Car la relève ne se trouve pas toujours là où on l’attend. Elle s’épanouit dans un écosystème complexe et passionnant, fait de lieux alternatifs, de réseaux de soutien et de moments-clés où tout se joue. Mais si la véritable clé pour découvrir les talents de demain n’était pas de chercher des œuvres, mais de comprendre ce système ? Si, au lieu de vous comporter en simple spectateur, vous adoptiez la posture du curateur, de l’explorateur averti qui sait lire les signes et identifier le potentiel ?

Cet article est votre guide d’initié. Nous n’allons pas seulement vous donner des adresses. Nous allons vous fournir une carte et une boussole pour naviguer dans l’univers de l’art émergent québécois. Des laboratoires de création aux festivals-tremplins, en passant par les nouvelles formes d’engagement artistique, nous vous donnerons les clés pour devenir plus qu’un amateur d’art : un véritable découvreur de talents.

Pour vous orienter dans cette exploration passionnante, cet article est structuré pour vous guider pas à pas. Vous découvrirez d’abord les lieux essentiels, puis les acteurs, les tendances, et enfin, comment vous pouvez, vous aussi, participer à cette formidable aventure créative.

Le guide des galeries ‘underground’ : où découvrir l’art de demain à Montréal

Pour dénicher la relève artistique, il faut penser au-delà des vitrines lustrées des galeries commerciales. Les véritables pépinières de talents, les laboratoires où l’art de demain prend forme, sont les centres d’artistes autogérés. Ces espaces, financés par des fonds publics et gérés par les artistes eux-mêmes, privilégient l’expérimentation et la recherche plutôt que la rentabilité. C’est ici que les idées les plus audacieuses voient le jour, loin de la pression du marché. Visiter ces lieux, c’est assister en direct au processus créatif.

Montréal regorge de ces hubs créatifs, souvent regroupés dans des édifices industriels reconvertis qui sont devenus les poumons de l’écosystème artistique. L’édifice Belgo, en plein centre-ville, ou le complexe De Gaspé dans le Mile End ne sont pas de simples adresses : ce sont des destinations en soi, des parcours à explorer sur plusieurs étages. Chaque porte ouvre sur un univers différent, une proposition radicale, un dialogue inattendu.
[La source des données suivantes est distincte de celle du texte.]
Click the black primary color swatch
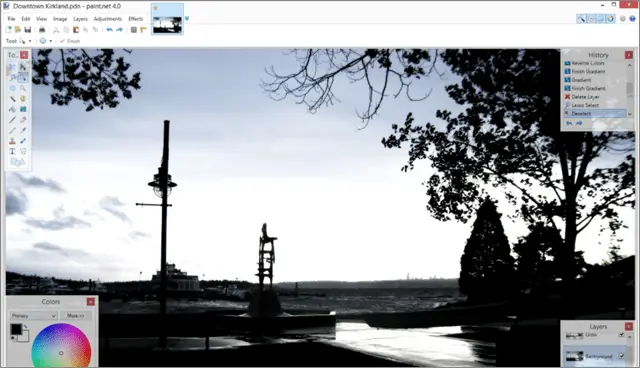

Des concepts nomades comme celui de DARE-DARE, qui installe ses bureaux dans une roulotte de chantier, montrent à quel point cette scène est vivante et en constante redéfinition.
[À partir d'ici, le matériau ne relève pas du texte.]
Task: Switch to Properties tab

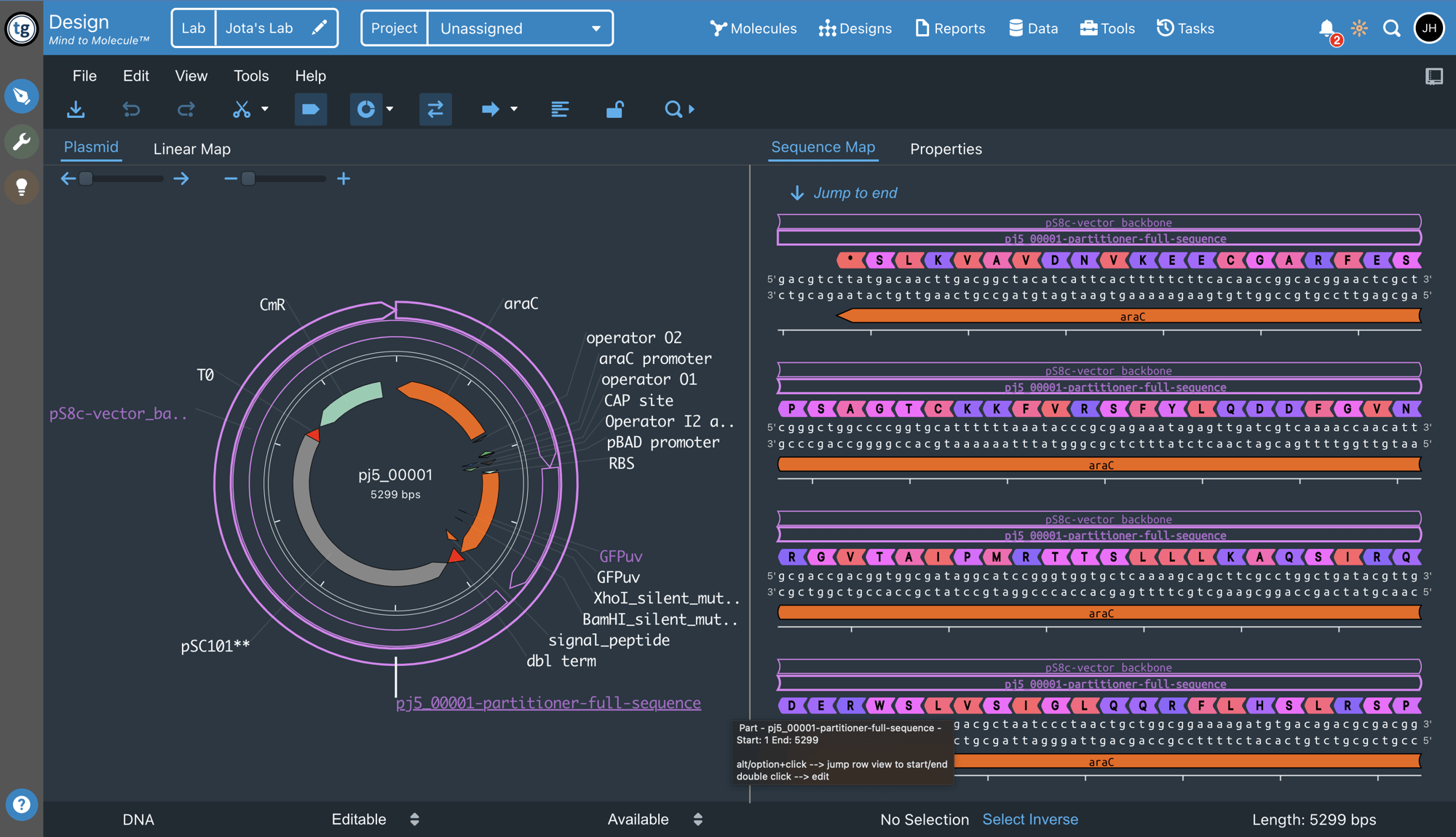Action: point(944,148)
Pour l’amateur curieux, voici un circuit initiatique pour plonger au cœur de cet univers :

  • L’édifice Belgo (372, rue Sainte-Catherine Ouest) : C’est le point de départ incontournable. Avec ses cinq étages, il abrite une concentration unique de centres d’artistes comme SKOL, SBC Gallery of Contemporary Art et la Galerie B-312.
  • Le complexe De Gaspé (Mile End) : Explorez ce regroupement de six centres majeurs, dont Optica (spécialisé en photographie et art numérique), le Centre Clark (connu pour ses propositions audacieuses), Dazibao et Occurrence.
  • La Fonderie Darling (Griffintown) : Cet immense espace industriel reconverti est le lieu des installations d’envergure et des résidences d’artistes internationaux. L’échelle y est spectaculaire.
  • DARE-DARE : Repérez sa roulotte décorée qui se déplace dans la ville. Le projet incarne une réflexion sur l’art dans l’espace public et la rencontre avec les citoyens.
  • Les galeries « pro-émergence » : Après cette immersion, visitez des galeries commerciales comme Blouin Division ou Bradley Ertaskiran. Vous y verrez comment certains artistes font la transition de l’expérimentation vers le marché de l’art.
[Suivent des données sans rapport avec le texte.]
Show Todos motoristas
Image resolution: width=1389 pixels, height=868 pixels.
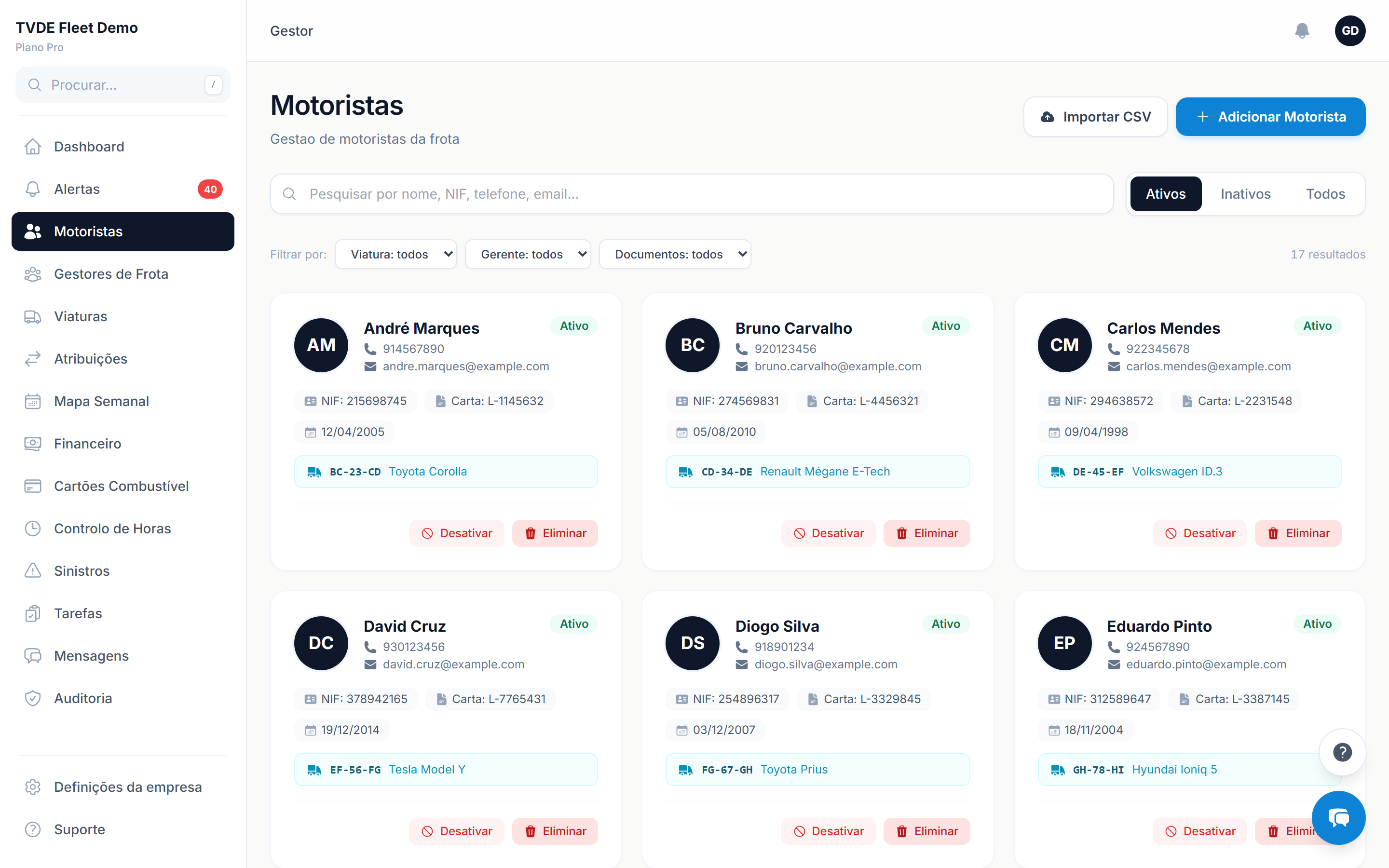1325,194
En suivant ce parcours, vous ne ferez pas que voir des œuvres ; vous commencerez à comprendre les dynamiques, les réseaux et les lieux qui structurent l’écosystème de la relève à Montréal.

5 artistes de moins de 30 ans qui sont en train de redéfinir l’art québécois

Plutôt que de vous donner une liste de noms qui serait rapidement obsolète, il est plus pertinent de comprendre le profil type de ces nouveaux créateurs. Qui sont-ils ? Quel est leur parcours ? L’artiste émergent québécois d’aujourd’hui est souvent un artiste-entrepreneur. La créativité pure ne suffit plus ; il doit maîtriser les rouages de l’industrie, des demandes de subvention au réseautage, pour faire exister sa pratique. La compétition est féroce, comme en témoigne le fait de recevoir 500 candidatures pour seulement 21 places au festival Artch 2024, un chiffre qui illustre l’incroyable vitalité et le besoin criant de soutien pour la relève.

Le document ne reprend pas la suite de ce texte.